How much do you think retailers know about your behavior? If you said “a lot” you are correct – but few shoppers know to what extent retailers know and gather data about them on every store visit. With new technology from retail-tracking start-up company Nomi, retailers will soon be able to track the amount of time shoppers spend in stores, the departments that are visited, and even the displays that cause shoppers to stop in their tracks and perhaps make a purchase.

Nomi uses technology that captures the shoppers’ mobile-device IDs as they enter store locations. The retailers’ WiFi network tracks the mobile phone signals to a 1-3 meter distance, then uses machine learning to calculate spatial relationships. The product can track several metrics of consumer shopping patterns, including: window conversion (% of customers who walk into store off the street), customer loyalty (% of customers who have been to store previously), visit duration (average amount of time in store), bounce and engagement rate (% of customers who leave immediately or stay for a while), visit frequency (how often customers enter store), and device type (type of phone customers are using).

Retailers are already testing Nomi’s product to test window displays and determine which display garners the higher window-conversion rate. Other retailers use the software to track how long it takes for customers’ orders to be filled.

There are possible privacy implications to the tracking software, even though Nomi stated that the unique device IDs it tracks are never tied to personally identifiable information. However, there is no notification given to consumers that their phones and movements are being tracked.
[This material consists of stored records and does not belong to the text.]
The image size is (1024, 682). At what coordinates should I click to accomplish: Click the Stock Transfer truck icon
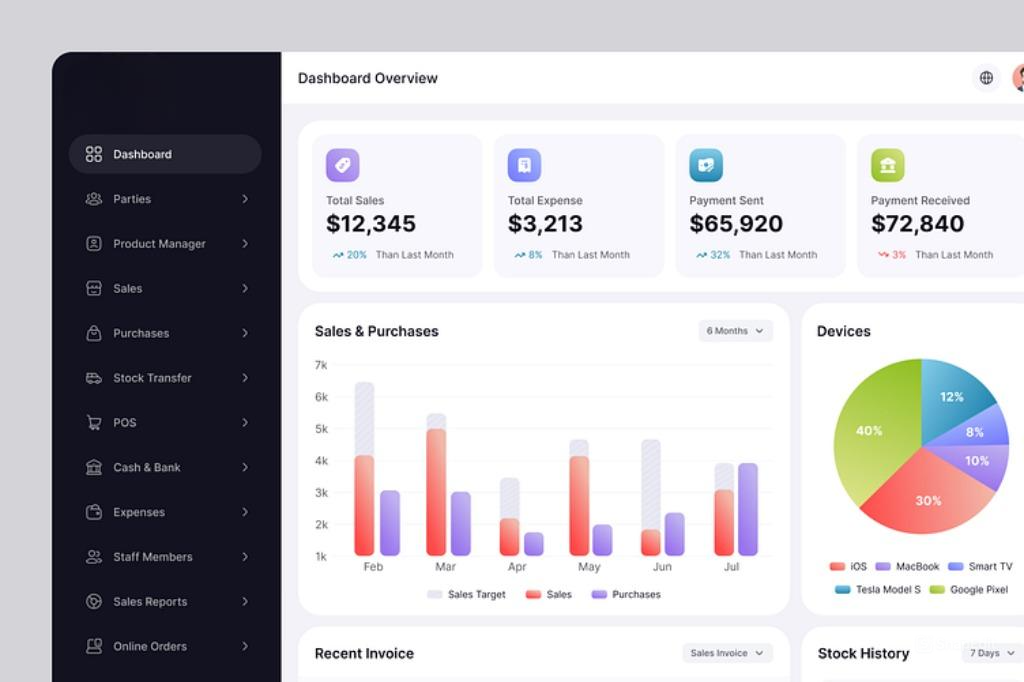click(94, 378)

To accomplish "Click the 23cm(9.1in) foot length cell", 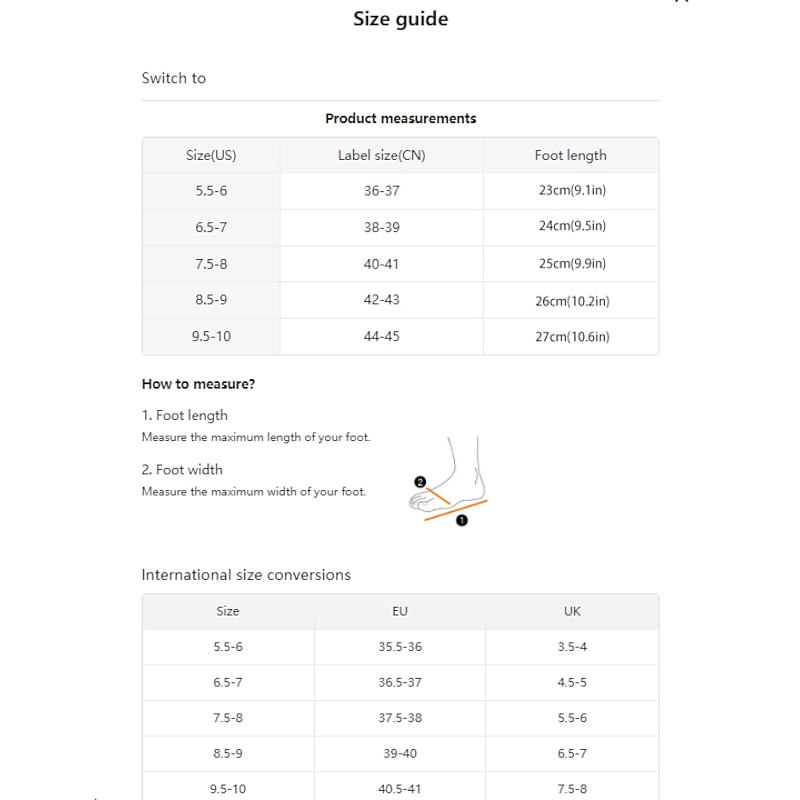I will (x=572, y=190).
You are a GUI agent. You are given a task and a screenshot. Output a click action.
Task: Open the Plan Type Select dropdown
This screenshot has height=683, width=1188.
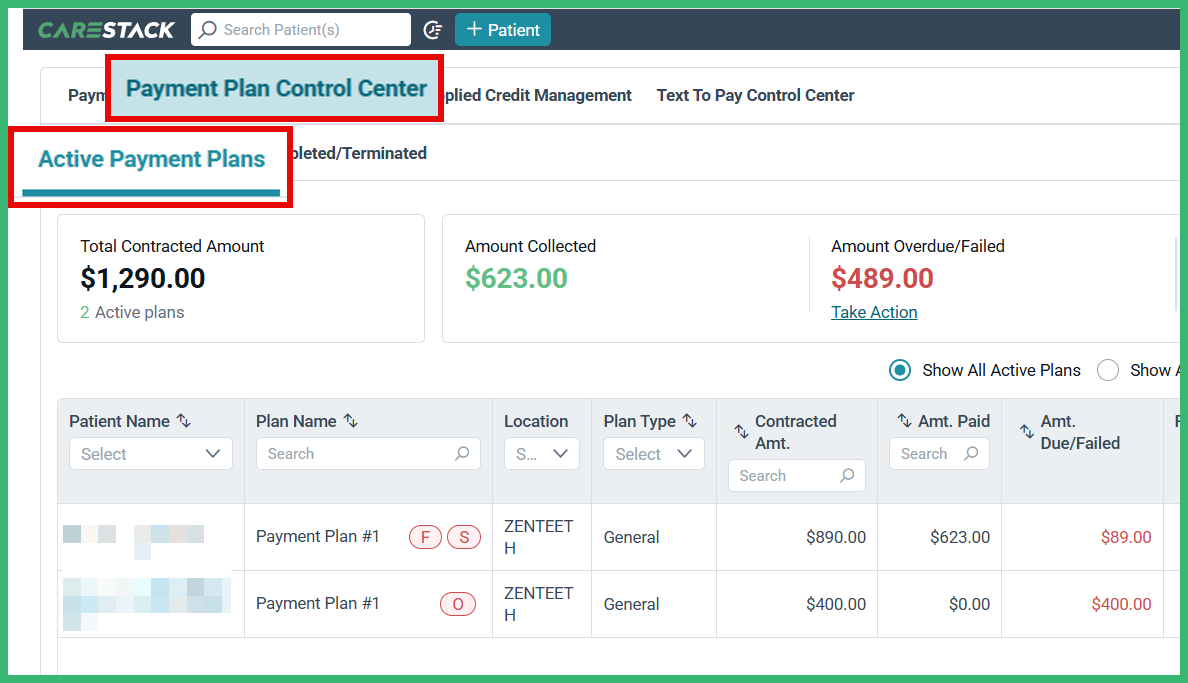point(653,453)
This seems to contradict the Children’s Online Privacy Protection Act, which requires that mobile application providers obtain parental consent when mobile apps are aimed at kids under the age of 13. Nomi counters that it is working on an opt-in system that will allow shoppers to identify themselves in return for getting coupons and deals from the retailer.

Group Activities and Discussion Questions:

  1. Bring up Nomi’s company information:
  2. Examine competing products from RetailNext ( Path Intelligence (
  3. How do these products assist retailers with understanding consumer behavior?
  4. In teams, have students identify stores that could most benefit from using this technology.
  5. How can the data be used in the short-term? In the long-term?
  6. Discuss in class the privacy implications of this tracking software.